Saturday, February 22, 2025

Take Up the Nature of Christ: Homily for the Seventh Sunday in Ordinary Time

In his letter to the Philippians(2:5) Saint Paul urges us: “Let the same mind be in you that was in Christ Jesus.” The mind of Jesus is revealed to us with substantial clarity in the Gospel this Sunday, where we continue to hear, as we did last Sunday, what is called the Sermon on the Plain.

In this sermon on the plain, which began with the beatitudes last Sunday, Our Lord recommends to us things that He did in the course of His own ministry, and above all while on the Cross. He loved his enemies, did good to those who hated Him. He blessed those who cursed Him, and prayed for those who mistreated Him (Lk 23: 34). When struck on the cheek, in the course of his interrogation by the High Priest (John 18:23), he effectively offered his other cheek as well. While on the Cross, he did not murmur when they first stripped Him of His clothes, and took His tunic (John 19:24). In other words, the best examples of what our Lord recommends to us in the Gospel today, is found in the course of His blessed Passion. The Gospel acclamation itself makes this clear:

I give you a new commandment, says the Lord:
love one another as I have loved you.

Requests
• 1. List each scripture reference that the homily above cites.
• 2. Reproduce word for word the portion of the homily that begins at the words "Saturday, February 22, 2025" and stops after the words "on the Plain.".

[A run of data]
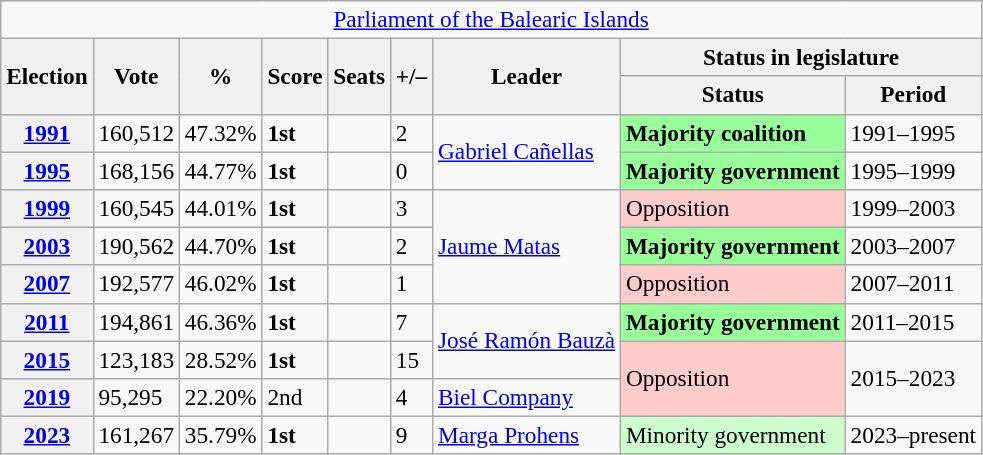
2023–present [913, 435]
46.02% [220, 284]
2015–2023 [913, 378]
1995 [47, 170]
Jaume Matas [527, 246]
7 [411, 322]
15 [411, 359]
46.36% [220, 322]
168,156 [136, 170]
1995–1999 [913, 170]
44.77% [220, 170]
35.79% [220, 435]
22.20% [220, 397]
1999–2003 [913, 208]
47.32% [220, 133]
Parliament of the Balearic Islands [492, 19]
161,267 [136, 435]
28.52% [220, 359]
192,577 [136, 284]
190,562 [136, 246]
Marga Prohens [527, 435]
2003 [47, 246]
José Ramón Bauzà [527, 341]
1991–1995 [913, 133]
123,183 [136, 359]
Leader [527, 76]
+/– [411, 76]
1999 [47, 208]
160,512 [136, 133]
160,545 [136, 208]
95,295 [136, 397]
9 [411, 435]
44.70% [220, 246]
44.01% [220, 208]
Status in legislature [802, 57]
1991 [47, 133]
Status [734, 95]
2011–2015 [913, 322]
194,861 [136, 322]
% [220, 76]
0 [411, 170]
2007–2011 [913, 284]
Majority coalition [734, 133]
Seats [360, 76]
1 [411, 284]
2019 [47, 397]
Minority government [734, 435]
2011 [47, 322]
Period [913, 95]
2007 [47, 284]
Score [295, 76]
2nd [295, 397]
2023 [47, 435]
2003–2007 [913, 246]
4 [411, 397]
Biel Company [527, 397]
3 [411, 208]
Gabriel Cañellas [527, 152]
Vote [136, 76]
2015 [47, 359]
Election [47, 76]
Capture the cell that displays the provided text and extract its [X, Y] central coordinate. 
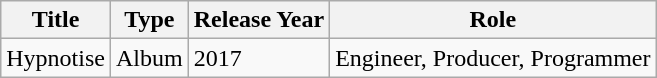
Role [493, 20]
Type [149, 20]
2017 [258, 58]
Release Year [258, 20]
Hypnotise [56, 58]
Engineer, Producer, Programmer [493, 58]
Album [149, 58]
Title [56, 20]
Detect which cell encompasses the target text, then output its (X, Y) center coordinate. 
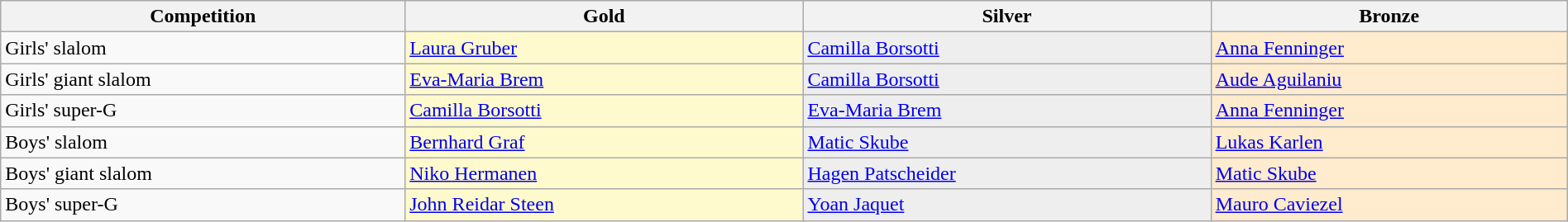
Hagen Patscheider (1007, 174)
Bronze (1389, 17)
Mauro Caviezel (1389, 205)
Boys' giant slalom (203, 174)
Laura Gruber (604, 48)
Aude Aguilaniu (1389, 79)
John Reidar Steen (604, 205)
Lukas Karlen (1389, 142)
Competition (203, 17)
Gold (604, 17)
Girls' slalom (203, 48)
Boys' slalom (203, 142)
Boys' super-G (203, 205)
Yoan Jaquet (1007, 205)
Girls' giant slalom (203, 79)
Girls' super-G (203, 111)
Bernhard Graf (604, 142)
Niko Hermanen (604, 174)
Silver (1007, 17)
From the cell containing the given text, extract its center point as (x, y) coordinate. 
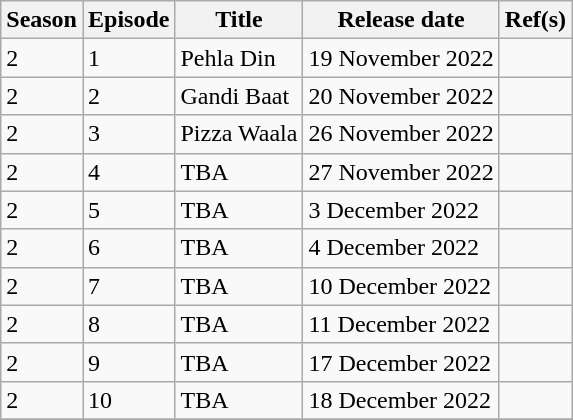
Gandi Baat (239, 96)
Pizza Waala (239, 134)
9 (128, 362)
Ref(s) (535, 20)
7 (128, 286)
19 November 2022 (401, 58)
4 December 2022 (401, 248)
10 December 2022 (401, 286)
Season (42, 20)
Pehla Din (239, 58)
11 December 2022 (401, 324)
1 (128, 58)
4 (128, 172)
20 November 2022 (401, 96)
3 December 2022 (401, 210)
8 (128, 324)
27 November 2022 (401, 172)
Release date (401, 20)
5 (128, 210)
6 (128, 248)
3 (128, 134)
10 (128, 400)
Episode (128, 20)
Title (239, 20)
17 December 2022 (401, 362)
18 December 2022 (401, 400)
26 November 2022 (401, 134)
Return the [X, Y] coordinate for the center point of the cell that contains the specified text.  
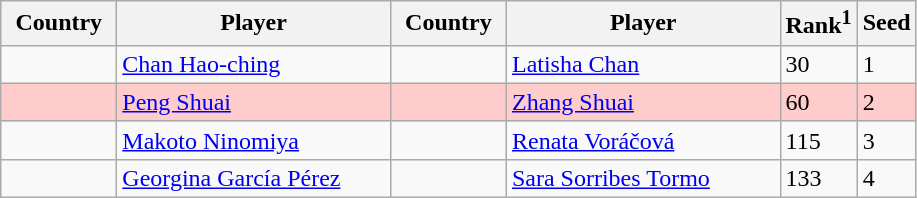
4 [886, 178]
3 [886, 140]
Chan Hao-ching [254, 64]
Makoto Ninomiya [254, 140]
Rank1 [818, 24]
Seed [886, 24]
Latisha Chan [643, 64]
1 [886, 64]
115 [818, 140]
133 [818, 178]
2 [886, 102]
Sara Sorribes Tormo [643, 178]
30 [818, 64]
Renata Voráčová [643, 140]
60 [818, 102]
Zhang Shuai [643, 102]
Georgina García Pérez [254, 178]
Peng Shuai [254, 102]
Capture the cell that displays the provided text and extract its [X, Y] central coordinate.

Outputs in order
• 1.
Philippians 2:5
Lk 23: 34
John 18:23
John 19:24

• 2.
Saturday, February 22, 2025

Take Up the Nature of Christ: Homily for the Seventh Sunday in Ordinary Time

In his letter to the Philippians(2:5) Saint Paul urges us: “Let the same mind be in you that was in Christ Jesus.” The mind of Jesus is revealed to us with substantial clarity in the Gospel this Sunday, where we continue to hear, as we did last Sunday, what is called the Sermon on the Plain.